What did shift was the tone of the partnership. With more assets under financial stress, owners leaned more heavily on management teams for problem-solving and strategic support. One example stands out.

“We had a client with a 74,000 square foot tenant moving out of a 400,000 square foot building,” Szarzynski shared. “They asked us to cut expenses to help increase their bottom line. We went through the budget looking for anything that could be reduced without impacting service or the class of the building and gave over $150,000 of potential cuts. Now they’re looking at putting those dollars back in as we head into 2026 because the building is in a healthier position.”

Amid those pressures, Szarzynski began thinking differently about leadership. A client who had taken management in-house later sought help because the transition wasn’t as simple as expected. Instead of viewing the change as a closed door, she reframed the relationship.

“One client told me they were having a hard time figuring out how to create consistency,” Szarzynski said. “We had just signed an agreement with another group that manages in-house,  and we have a consulting agreement with them to provide support and training to their in-house  property managers. This forced me to think creatively about how I show up as a leader to help the business grow, even if they aren’t a management client it doesn’t mean we can’t support them and make their lives easier.”

At the same time, she began seeing bright spots. New buyers entered the office market throughout the year, and by Q4, fresh capital started flowing into industrial from smaller firms launched by industry veterans. These emerging players tend to want early, hands-on partnerships with management teams — something Szarzynski views as a promising sign heading into next year.

“We’re seeing a lot of new buyers in office,” she said. “Toward the end of ’25 we also saw new players come out with money to spend on industrial. These are people who were at larger firms and are now starting their own firms. We love those clients because we can partner with them from the moment they start, help them find success and continue to grow with them.”

Taken together, the challenges and emerging opportunities reinforced a conclusion she’s reached repeatedly this year: the industry is not returning to pre-COVID norms. Work patterns, investment strategies and operational expectations have fundamentally shifted.

“I’ve said multiple times it’s never going to go back,” Szarzynski said. “Covid changed everything. It changed the way people work and the way people invest. It doesn’t mean we can’t have a healthy real estate industry, but we have to stop approaching things based on  how it was done and start focusing on  how it is today.”

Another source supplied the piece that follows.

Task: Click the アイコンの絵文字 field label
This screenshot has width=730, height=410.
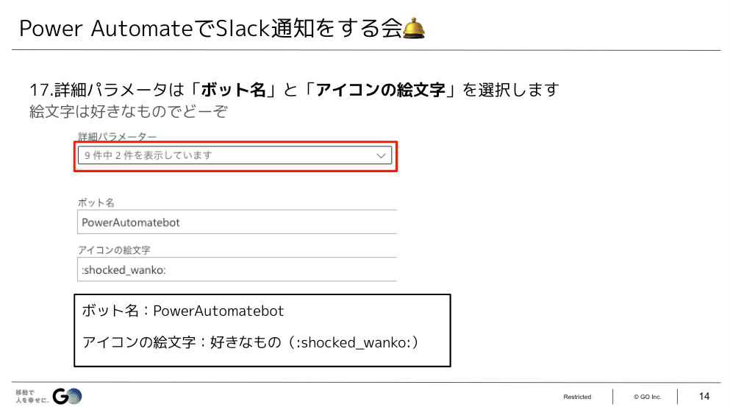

Looking ahead, she believes 2026 will be shaped by whether owners begin making moves because timing feels right rather than because debt forces their hand. The election-year burst of activity in January, followed by another market pause, left many hesitant to transact in 2025. A shift in motivation could signal a healthier cycle ahead.

“It’ll be really interesting to see if people start doing things because it’s the right time and not because they have to,” she said. “That’s when we see a healthier market.”

Her priorities for 2026 reflect what the past year required: clarity, fundamentals and a deeper commitment to client partnership.

“We want to help our clients be successful and in order to do that we need to handle the day to day fully so they can focus on bigger things.  We will also be there ready to jump in with high-level support when they need it,” Szarzynski said.

She also wants to ground her team in the basics that fueled Hiffman Nationals momentum over the last eight years.

“What really drove our growth has been being the best-in-class provider,” Szarzynski said. “We also need strong relationships and strong training and development at every level, from property assistant to director, everyone needs to know how to add value making their client’s lives easier.”

After a year defined by simultaneous disruptions and emerging opportunities, Szarzynski sees 2025 less as a setback and more as a reset. Those who leaned into creativity and partnership, she said, made it through the year and built the foundation they’ll need to compete in 2026.